WHAT THIS EXERCISE ASKS:
- 1) In the passage on SIL levels and due diligence, why can a breach occur even when no accident has happened? Answer in one to three sentences.
- 2) Copy out everything in the passage on SIL levels and due diligence from "Question. You are the" down to "of due diligence.".

PASSAGE GIVEN:
┌────────

Why this determination? Because the company had deliberately excluded, consideration of SIL 3 and 4 techniques that might have eliminated the error, and which (given that they are part of the standard) would also be considered as reasonably practical to implement.

Question. You are the EGM in charge of product development, as the designated officer under the terms of the act what is your legal defence?

Discussion. Now you might think that the issue  here is that we did not apply a specific technique. But in fact the breach does not turn on whether the error could, or could not have been eliminated by technique X, but upon the failure to consider all reasonable and practicable steps. To put it another way, there is an absolute duty of care under the act and the only defence is one of due diligence which requires the application of the SFAIRP principle. Applying risk criteria as an upfront decision, does not comply with the act and therefore fails the test of due diligence.

Engineers should remember that in the eyes of the courts, in the absence of any legislative or contractual requirement, an Australian Standard amounts only to an expert opinion about usual or recommended practice. Also, that in the performance of any design, reliance on an Australian Standard does not relieve an engineer from the duty to exercise his or her own skill and expertise

Paul Wentworth, Minter Ellison

As a final though while I situated the above scenario in the aftermath of an industrial accident under the current WHS and Rail safety acts there need be no accident for a breach to occur, as both impose a duty of care regardless of whether an accident has or has not occurred. So my advice? Don’t get too comfy with those AS 61508 SIL levels, you may find yourself standing out on the windy corner one day because of them.

└────────

GIVEN DATA:
┌────────

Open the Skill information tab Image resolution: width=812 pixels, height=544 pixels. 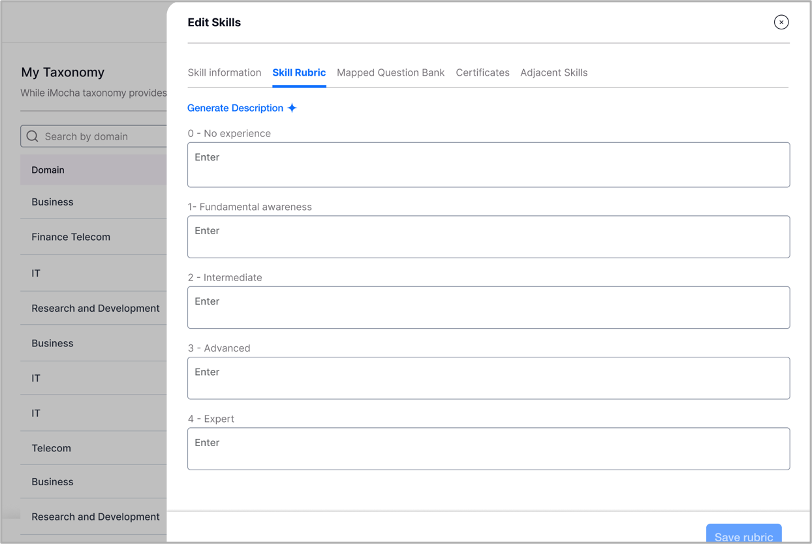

└────────

PER-TASK OUTPUTS:
- 1) A breach can occur without an accident because the current WHS and Rail safety acts both impose a duty of care whether or not an accident has occurred.

- 2)
Question. You are the EGM in charge of product development, as the designated officer under the terms of the act what is your legal defence?

Discussion. Now you might think that the issue  here is that we did not apply a specific technique. But in fact the breach does not turn on whether the error could, or could not have been eliminated by technique X, but upon the failure to consider all reasonable and practicable steps. To put it another way, there is an absolute duty of care under the act and the only defence is one of due diligence which requires the application of the SFAIRP principle. Applying risk criteria as an upfront decision, does not comply with the act and therefore fails the test of due diligence.